Task: No pictures, no extra lines: copy exactly from the line with "Submit the screening using the Done button" through the end of the entries.

[Available data]

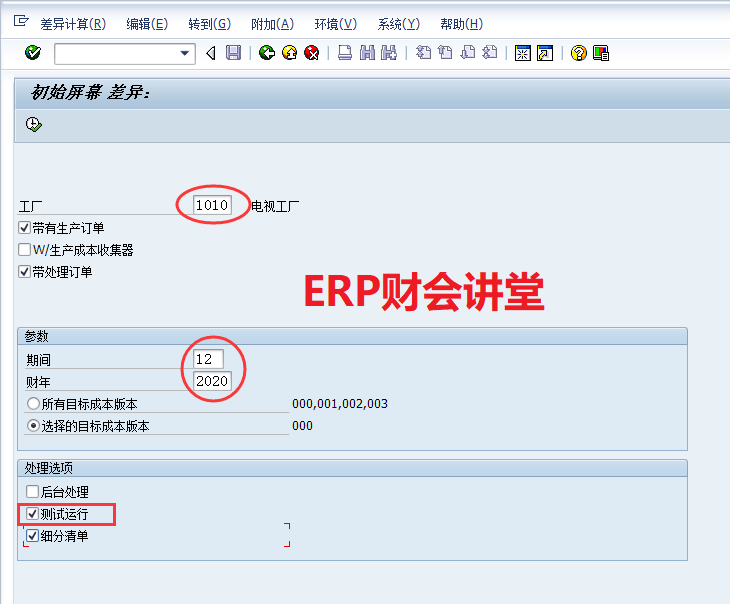Click the green Back arrow icon
Screen dimensions: 730x604
(266, 53)
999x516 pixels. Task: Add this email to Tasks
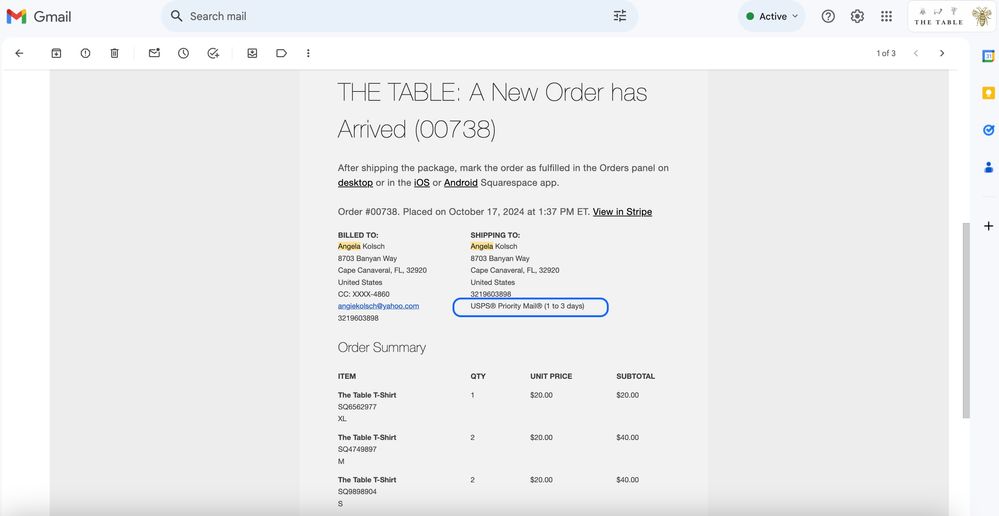click(x=213, y=53)
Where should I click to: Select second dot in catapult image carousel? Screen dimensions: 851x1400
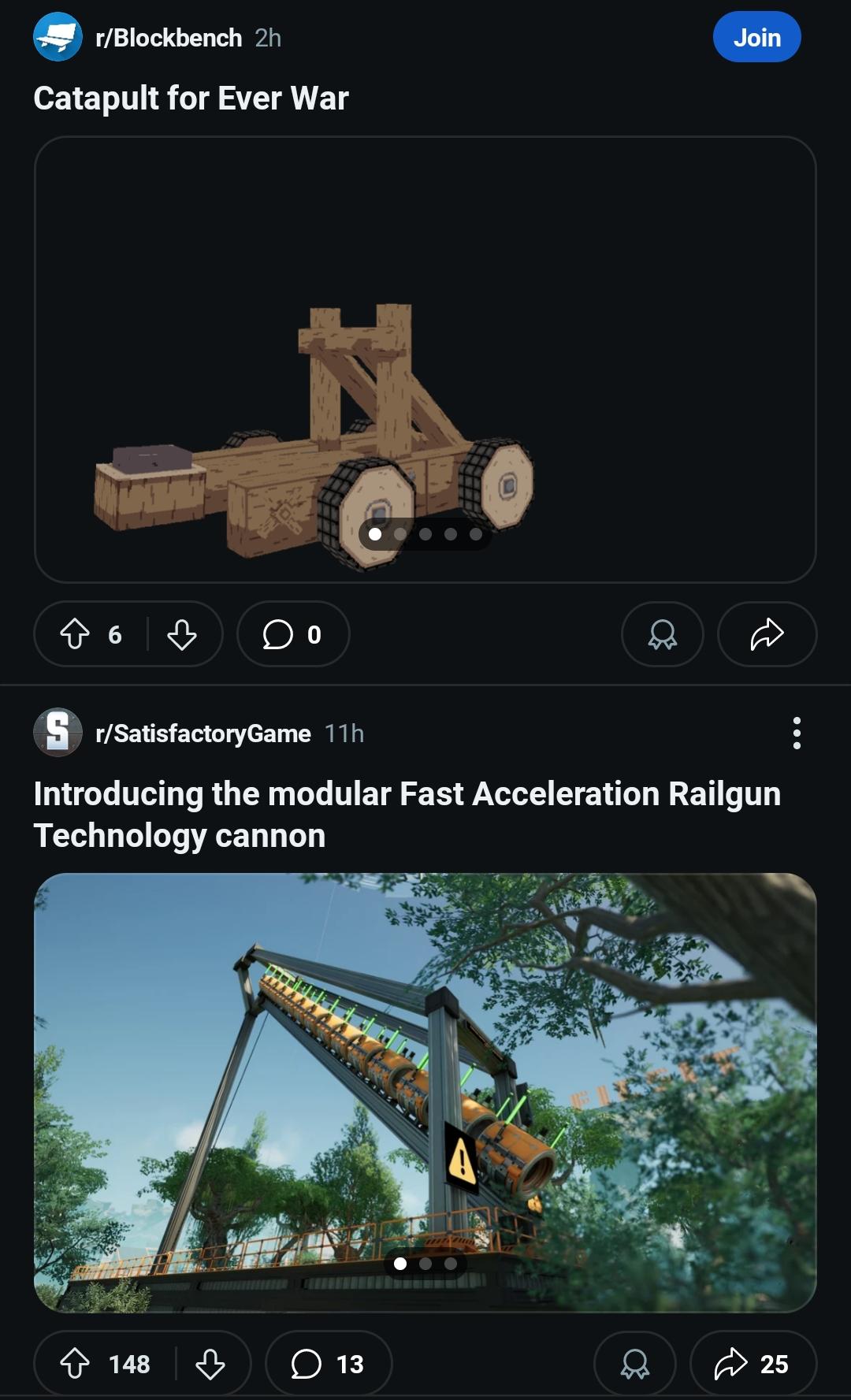click(400, 534)
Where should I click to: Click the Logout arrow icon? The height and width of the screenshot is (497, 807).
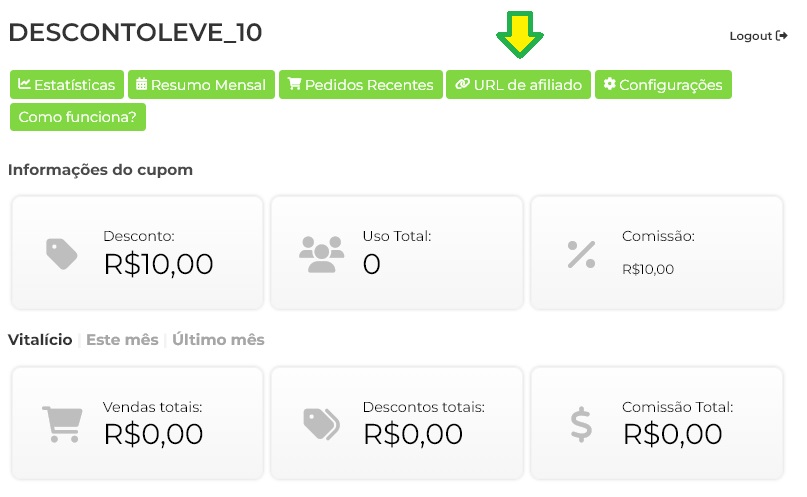782,35
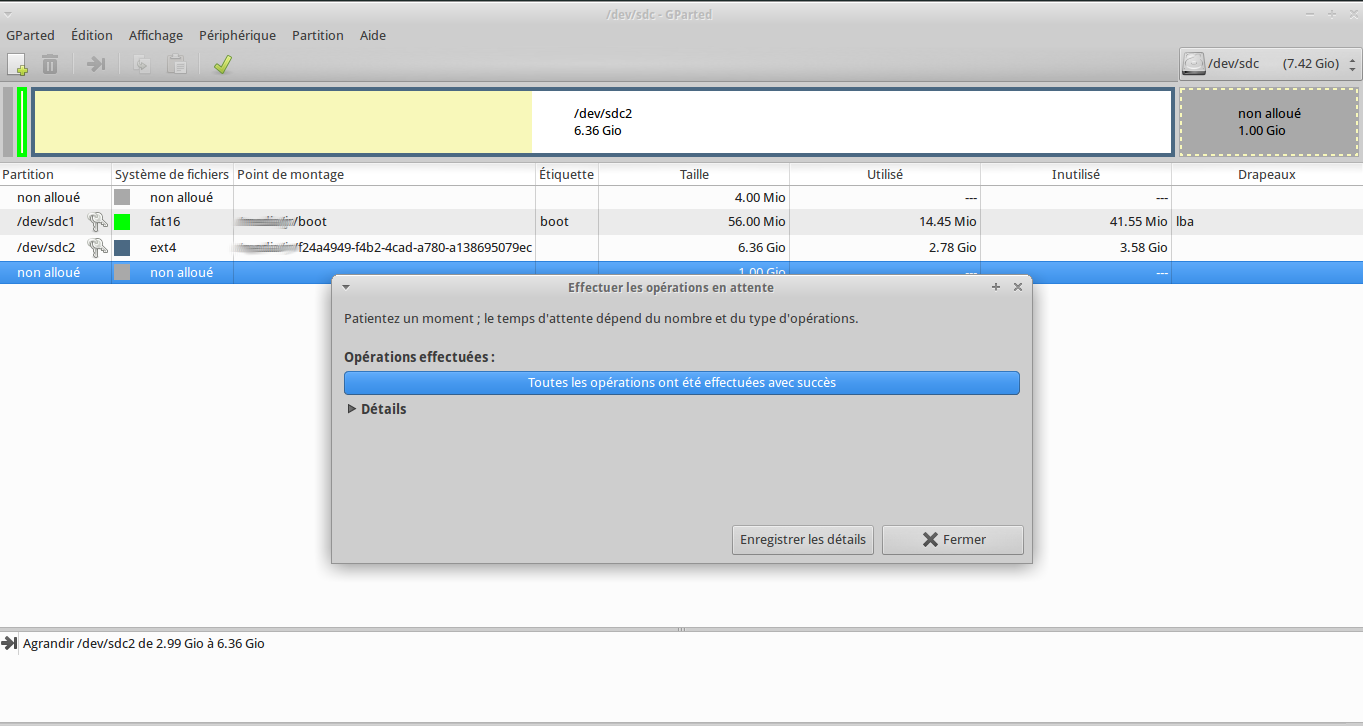Apply all operations with green checkmark
The width and height of the screenshot is (1363, 726).
(x=222, y=65)
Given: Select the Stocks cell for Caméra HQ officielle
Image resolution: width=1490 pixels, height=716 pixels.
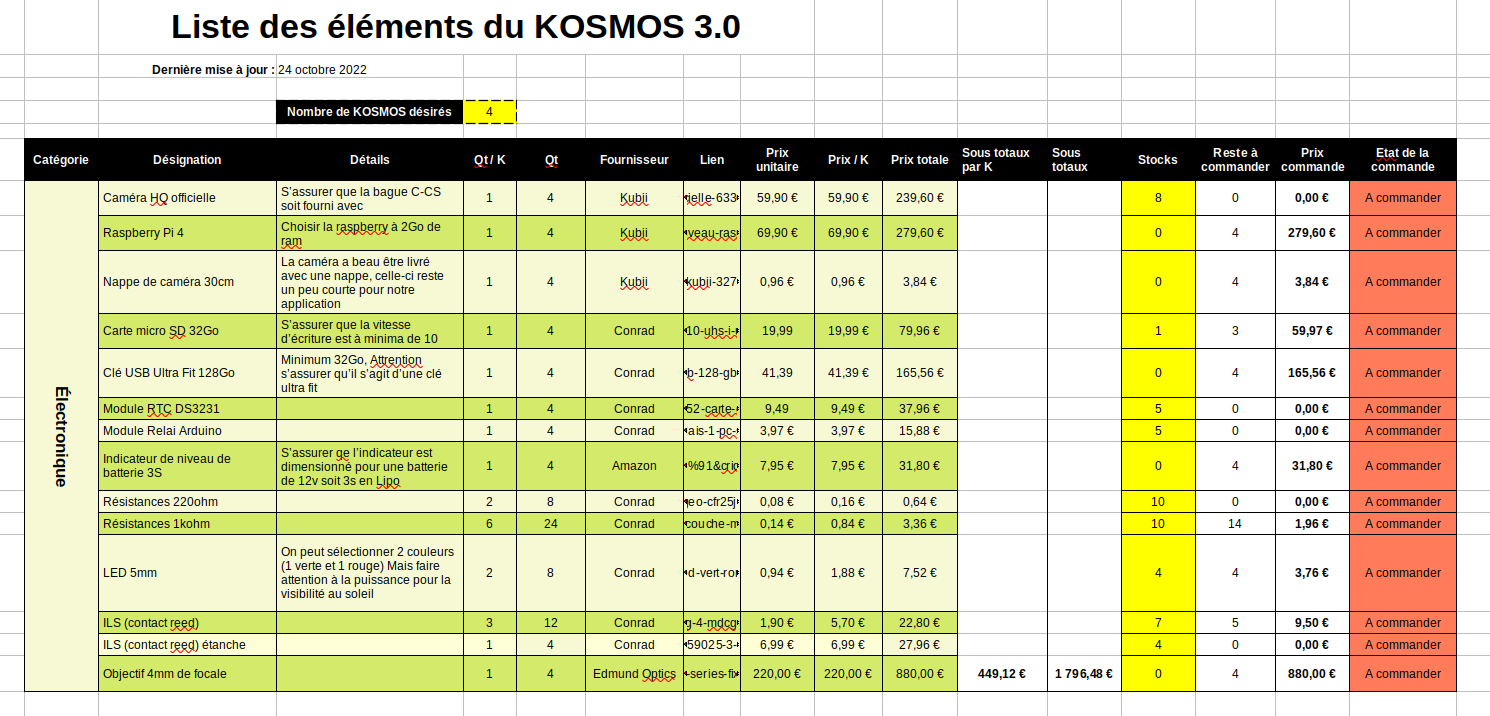Looking at the screenshot, I should (x=1158, y=198).
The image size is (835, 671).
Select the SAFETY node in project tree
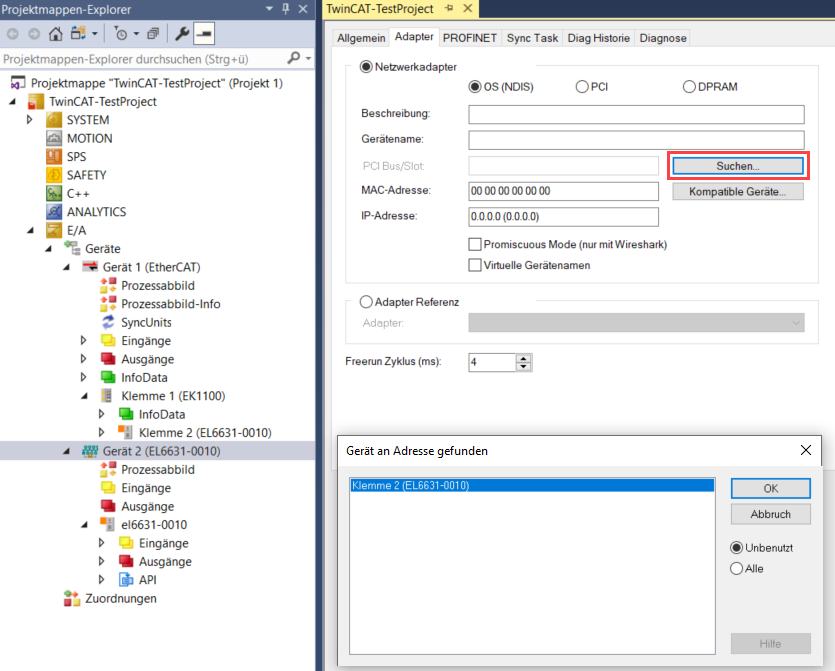tap(86, 175)
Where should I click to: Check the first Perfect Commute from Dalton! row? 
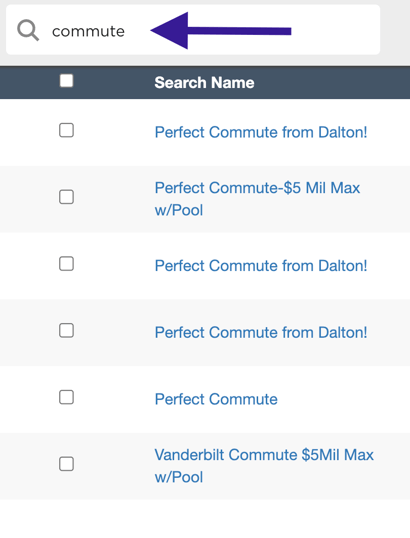pos(66,130)
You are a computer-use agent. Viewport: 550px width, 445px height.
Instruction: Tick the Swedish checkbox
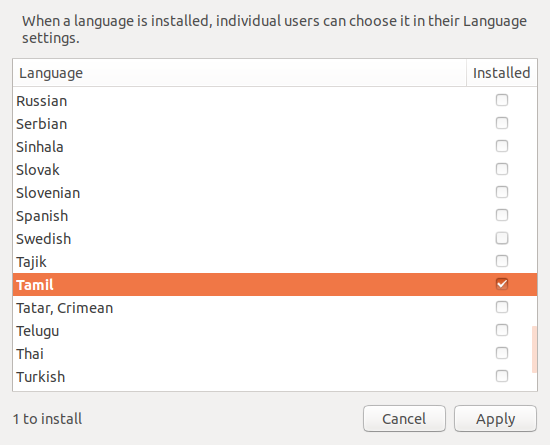[x=502, y=238]
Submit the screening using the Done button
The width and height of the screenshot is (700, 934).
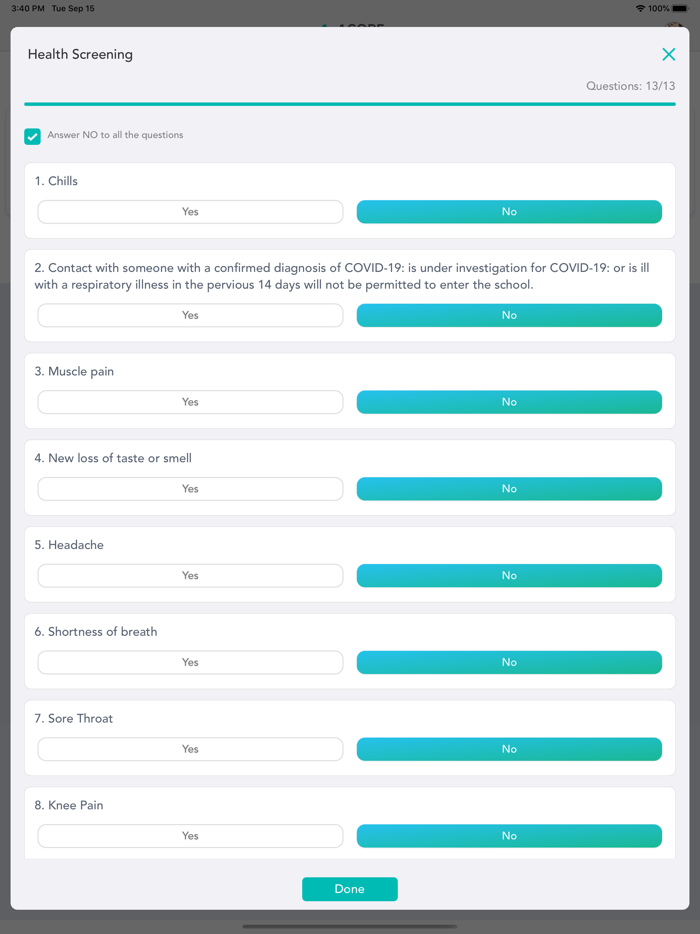click(349, 888)
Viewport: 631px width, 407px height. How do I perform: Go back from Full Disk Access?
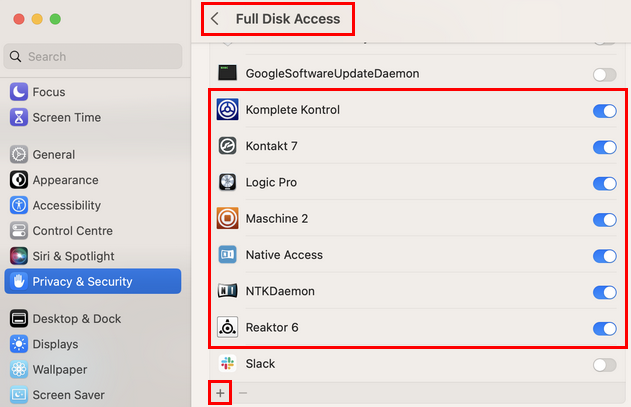point(215,19)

[/Available data]

Written reply:
Submit the screening using the Done button
The width and height of the screenshot is (700, 934).
click(349, 888)
Viewport: 631px width, 407px height. How do I perform: Go back from Full Disk Access?
point(215,19)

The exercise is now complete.